Puppeteer is a Node.js library maintained by the Chrome DevTools team at Google that provides a high-level API to control headless Chrome or Chromium browsers. It’s widely used for web scraping, automated testing, screenshot generation, and browser automation tasks.
Key Features
Browser Control
import puppeteer from 'puppeteer';
// Launch browser
const browser = await puppeteer.launch({
headless: true, // Run without UI
args: ['--no-sandbox'] // Security flags
});
// Create new page
const page = await browser.newPage();
// Navigate
await page.goto('https://example.com');
// Take screenshot
await page.screenshot({ path: 'example.png' });
// Close browser
await browser.close();
Page Interaction
async function interactWithPage() {
const browser = await puppeteer.launch();
const page = await browser.newPage();
await page.goto('https://example.com');
// Click elements
await page.click('button#submit');
// Type into inputs
await page.type('input[name="email"]', 'test@example.com');
// Select dropdown
await page.select('select#country', 'US');
// Wait for navigation
await page.waitForNavigation();
await browser.close();
}
Web Scraping with Puppeteer
Basic Data Extraction
async function scrapeData(url: string) {
const browser = await puppeteer.launch();
const page = await browser.newPage();
await page.goto(url, { waitUntil: 'networkidle2' });
// Extract data from page
const data = await page.evaluate(() => {
return {
title: document.title,
description: document.querySelector('meta[name="description"]')

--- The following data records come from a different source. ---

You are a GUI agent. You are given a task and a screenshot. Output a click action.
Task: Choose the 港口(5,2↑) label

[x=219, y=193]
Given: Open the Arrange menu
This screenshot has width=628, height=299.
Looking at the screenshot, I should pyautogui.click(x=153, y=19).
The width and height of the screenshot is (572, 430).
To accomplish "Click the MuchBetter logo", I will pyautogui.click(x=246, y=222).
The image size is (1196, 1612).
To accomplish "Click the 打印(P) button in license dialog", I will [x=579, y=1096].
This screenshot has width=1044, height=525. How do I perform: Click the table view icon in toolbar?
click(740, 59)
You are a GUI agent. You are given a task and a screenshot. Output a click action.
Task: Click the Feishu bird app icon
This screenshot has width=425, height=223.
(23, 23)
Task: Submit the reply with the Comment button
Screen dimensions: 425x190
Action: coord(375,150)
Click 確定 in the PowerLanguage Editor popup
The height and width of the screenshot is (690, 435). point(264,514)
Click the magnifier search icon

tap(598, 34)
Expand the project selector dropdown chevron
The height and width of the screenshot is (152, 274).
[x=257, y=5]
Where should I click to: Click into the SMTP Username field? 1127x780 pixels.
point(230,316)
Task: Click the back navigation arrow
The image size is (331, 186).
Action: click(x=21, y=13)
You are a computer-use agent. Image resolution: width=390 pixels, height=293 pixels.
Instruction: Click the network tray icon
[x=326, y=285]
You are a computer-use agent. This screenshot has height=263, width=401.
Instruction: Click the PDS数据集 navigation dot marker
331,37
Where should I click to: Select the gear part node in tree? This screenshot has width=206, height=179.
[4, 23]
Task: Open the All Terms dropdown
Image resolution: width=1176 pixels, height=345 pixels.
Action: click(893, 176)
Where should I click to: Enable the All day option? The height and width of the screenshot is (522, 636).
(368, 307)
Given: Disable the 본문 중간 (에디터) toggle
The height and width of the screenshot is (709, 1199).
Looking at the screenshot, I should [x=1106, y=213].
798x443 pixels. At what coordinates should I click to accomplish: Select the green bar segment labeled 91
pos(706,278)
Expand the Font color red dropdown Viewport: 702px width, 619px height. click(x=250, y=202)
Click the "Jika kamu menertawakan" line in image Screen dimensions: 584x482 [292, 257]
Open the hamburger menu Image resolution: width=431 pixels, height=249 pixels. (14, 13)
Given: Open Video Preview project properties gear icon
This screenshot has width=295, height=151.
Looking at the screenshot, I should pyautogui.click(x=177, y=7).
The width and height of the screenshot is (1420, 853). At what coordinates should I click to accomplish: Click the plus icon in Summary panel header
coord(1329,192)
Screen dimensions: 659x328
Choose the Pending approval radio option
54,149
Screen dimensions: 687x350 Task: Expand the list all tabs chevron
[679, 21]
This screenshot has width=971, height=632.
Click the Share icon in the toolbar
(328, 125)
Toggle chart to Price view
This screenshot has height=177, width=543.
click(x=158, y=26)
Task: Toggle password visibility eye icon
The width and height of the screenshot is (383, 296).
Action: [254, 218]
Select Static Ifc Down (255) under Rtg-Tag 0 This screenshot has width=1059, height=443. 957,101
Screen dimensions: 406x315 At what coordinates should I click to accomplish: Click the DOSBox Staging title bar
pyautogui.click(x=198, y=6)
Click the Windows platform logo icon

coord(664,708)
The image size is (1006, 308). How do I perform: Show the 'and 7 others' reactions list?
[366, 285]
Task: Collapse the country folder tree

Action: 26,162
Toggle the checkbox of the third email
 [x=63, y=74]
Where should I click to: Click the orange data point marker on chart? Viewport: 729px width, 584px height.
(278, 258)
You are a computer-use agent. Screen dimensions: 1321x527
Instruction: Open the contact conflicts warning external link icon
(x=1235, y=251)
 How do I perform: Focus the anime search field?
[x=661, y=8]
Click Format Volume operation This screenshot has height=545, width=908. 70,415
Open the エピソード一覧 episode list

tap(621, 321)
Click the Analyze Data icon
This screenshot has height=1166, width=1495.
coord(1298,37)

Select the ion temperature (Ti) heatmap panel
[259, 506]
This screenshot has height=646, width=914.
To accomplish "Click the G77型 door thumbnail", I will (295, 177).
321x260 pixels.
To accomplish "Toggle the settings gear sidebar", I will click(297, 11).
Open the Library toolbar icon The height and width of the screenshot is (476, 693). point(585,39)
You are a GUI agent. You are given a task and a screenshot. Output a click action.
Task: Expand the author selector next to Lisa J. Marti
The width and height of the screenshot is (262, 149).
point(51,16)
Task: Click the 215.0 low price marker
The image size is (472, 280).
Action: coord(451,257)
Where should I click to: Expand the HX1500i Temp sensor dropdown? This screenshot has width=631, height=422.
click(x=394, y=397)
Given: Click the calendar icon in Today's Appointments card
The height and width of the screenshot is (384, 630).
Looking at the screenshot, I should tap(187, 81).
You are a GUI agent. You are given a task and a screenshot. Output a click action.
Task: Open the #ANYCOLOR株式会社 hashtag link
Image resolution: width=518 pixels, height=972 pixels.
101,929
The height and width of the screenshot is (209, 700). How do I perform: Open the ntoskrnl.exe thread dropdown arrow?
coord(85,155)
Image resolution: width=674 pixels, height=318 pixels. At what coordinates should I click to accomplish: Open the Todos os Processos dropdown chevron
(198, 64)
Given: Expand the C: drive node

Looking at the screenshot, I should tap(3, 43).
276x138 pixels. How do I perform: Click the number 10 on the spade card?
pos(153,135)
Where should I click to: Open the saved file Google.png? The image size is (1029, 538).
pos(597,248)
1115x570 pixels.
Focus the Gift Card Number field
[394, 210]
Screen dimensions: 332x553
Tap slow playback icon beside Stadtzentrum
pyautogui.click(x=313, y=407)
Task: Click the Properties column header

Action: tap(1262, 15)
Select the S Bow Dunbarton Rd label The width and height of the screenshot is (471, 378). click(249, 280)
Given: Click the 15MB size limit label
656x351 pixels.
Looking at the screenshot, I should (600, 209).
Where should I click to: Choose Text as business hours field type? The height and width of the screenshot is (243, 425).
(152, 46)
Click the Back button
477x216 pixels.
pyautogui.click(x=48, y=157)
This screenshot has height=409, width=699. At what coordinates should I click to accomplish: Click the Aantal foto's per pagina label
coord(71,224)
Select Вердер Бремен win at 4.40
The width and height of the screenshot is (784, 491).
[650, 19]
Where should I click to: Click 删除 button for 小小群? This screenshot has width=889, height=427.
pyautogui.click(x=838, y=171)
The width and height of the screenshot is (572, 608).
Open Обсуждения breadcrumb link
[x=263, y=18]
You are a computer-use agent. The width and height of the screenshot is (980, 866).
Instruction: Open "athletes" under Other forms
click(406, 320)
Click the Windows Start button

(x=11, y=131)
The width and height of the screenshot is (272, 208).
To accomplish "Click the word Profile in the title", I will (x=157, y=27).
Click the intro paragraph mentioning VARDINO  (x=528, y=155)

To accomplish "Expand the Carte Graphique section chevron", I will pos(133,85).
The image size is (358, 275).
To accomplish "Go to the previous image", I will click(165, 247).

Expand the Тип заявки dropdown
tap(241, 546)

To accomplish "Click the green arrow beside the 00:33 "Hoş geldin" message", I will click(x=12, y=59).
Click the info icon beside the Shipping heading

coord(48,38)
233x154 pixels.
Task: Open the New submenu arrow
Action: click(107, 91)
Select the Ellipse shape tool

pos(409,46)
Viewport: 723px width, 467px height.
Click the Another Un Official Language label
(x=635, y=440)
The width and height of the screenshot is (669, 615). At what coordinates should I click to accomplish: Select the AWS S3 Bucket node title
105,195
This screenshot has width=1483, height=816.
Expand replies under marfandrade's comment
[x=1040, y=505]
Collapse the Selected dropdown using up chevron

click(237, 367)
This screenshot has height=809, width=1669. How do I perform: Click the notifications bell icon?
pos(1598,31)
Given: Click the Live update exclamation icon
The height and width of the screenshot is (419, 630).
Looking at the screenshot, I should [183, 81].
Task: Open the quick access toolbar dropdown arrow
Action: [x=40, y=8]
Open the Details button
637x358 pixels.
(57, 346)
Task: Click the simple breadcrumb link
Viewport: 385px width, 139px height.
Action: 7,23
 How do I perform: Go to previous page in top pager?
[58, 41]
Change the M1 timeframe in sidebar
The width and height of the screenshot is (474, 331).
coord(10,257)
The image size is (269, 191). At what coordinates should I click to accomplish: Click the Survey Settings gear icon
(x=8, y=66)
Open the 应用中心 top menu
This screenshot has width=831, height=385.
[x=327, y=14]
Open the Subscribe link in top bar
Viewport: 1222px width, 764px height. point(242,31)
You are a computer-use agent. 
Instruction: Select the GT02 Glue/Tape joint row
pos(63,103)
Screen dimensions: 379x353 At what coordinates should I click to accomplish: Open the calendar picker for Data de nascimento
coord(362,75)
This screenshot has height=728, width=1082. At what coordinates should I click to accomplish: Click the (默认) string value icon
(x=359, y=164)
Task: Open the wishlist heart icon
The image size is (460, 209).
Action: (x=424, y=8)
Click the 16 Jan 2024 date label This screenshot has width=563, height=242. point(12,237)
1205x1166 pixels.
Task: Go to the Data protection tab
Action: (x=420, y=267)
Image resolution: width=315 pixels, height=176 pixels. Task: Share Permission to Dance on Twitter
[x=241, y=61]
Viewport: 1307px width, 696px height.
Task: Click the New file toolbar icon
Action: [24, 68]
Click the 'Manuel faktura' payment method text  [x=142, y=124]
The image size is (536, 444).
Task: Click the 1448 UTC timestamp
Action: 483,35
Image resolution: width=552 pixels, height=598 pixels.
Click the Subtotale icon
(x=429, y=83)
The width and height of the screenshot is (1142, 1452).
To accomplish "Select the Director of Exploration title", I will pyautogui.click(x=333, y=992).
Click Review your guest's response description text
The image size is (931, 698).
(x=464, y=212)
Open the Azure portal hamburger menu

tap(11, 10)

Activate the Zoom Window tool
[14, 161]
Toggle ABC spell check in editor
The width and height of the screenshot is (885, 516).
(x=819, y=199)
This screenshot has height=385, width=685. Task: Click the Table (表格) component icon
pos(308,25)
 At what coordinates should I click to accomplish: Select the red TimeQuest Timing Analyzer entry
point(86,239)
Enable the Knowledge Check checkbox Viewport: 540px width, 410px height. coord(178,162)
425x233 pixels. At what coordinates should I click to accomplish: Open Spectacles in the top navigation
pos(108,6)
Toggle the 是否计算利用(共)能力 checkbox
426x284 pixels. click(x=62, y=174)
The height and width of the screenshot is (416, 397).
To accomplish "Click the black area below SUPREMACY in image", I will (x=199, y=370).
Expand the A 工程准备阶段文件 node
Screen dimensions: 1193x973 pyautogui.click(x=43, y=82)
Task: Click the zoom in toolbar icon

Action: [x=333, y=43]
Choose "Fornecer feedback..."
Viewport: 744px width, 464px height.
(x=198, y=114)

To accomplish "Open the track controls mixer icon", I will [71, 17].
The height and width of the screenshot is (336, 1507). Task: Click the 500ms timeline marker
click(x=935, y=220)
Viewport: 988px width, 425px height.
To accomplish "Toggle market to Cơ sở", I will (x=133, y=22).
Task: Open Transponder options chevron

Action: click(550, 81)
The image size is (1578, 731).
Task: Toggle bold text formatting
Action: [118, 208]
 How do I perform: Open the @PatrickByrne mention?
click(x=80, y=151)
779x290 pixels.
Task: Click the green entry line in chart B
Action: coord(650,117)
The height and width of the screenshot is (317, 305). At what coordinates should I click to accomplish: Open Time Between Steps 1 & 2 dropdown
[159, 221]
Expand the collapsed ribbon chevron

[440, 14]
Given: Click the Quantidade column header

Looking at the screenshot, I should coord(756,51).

?.getAttribute('content'),
headings: Array.from(document.querySelectorAll('h1, h2'))
.map(h => h.textContent?.trim()),
paragraphs: Array.from(document.querySelectorAll('p'))
.map(p => p.textContent?.trim())
};
});
await browser.close();
return data;
}
const result = await scrapeData('https://example.com');
Handling Dynamic Content
async function scrapeDynamicPage() {
const browser = await puppeteer.launch();
const page = await browser.newPage();
await page.goto('https://example.com/products');
// Wait for specific element
await page.waitForSelector('.product-list');
// Scroll to load more content
await page.evaluate(() => {
window.scrollTo(0, document.body.scrollHeight);
});
// Wait for lazy-loaded content
await page.waitForSelector('.product:nth-child(20)', {
timeout: 10000
});
// Extract products
const products = await page.$$eval('.product', items => {
return items.map(item => ({
name: item.querySelector('.name')?.textContent,
price: item.querySelector('.price')?.textContent,
image: item.querySelector('img')?.src,
url: item.querySelector('a')?.href
}));
});
await browser.close();
return products;
}
Using Puppeteer with Proxies
Proxy Configuration
async function scrapeWithProxy() {
const browser = await puppeteer.launch({
headless: true,
args: [
'--proxy-server=http://corsproxy.io:443',
'--no-sandbox'
]
});
const page = await browser.newPage();
// Authenticate with proxy
await page.authenticate({
username: process.env.CORS_API_KEY || '',
password: ''
});
await page.goto('https://httpbin.org/ip');
const content = await page.content();
await browser.close();
return content;
}
Rotating Proxies
class ProxyRotator {
private proxies: string[];
private currentIndex: number = 0;
constructor(proxies: string[]) {
this.proxies = proxies;
}
getNext(): string {
const proxy = this.proxies[this.currentIndex];
this.currentIndex = (this.currentIndex + 1) % this.proxies.length;
return proxy;
}
async launchWithProxy() {
const proxy = this.getNext();
return puppeteer.launch({
headless: true,
args: [`--proxy-server=${proxy}`]
});
}
}
// Usage
const rotator = new ProxyRotator([
'http://proxy1.example.com:8080',
'http://proxy2.example.com:8080',
'http://proxy3.example.com:8080'
]);
const browser = await rotator.launchWithProxy();
Stealth Mode
Bypassing Bot Detection
async function stealthMode() {
const browser = await puppeteer.launch({
headless: true,
args: [
'--no-sandbox',
'--disable-setuid-sandbox',
'--disable-dev-shm-usage',
'--disable-accelerated-2d-canvas',
'--disable-gpu',
'--window-size=1920x1080'
]
});
const page = await browser.newPage();
// Set realistic viewport
await page.setViewport({
width: 1920,
height: 1080,
deviceScaleFactor: 1
});
// Set user agent
await page.setUserAgent(
'Mozilla/5.0 (Windows NT 10.0; Win64; x64) AppleWebKit/537.36 ' +
'(KHTML, like Gecko) Chrome/121.0.0.0 Safari/537.36'
);
// Override webdriver property
await page.evaluateOnNewDocument(() => {
Object.defineProperty(navigator, 'webdriver', {
get: () => false
});
// Override permissions
const originalQuery = window.navigator.permissions.query;
window.navigator.permissions.query = (parameters: any) => (
parameters.name === 'notifications'
? Promise.resolve({ state: 'denied' } as PermissionStatus)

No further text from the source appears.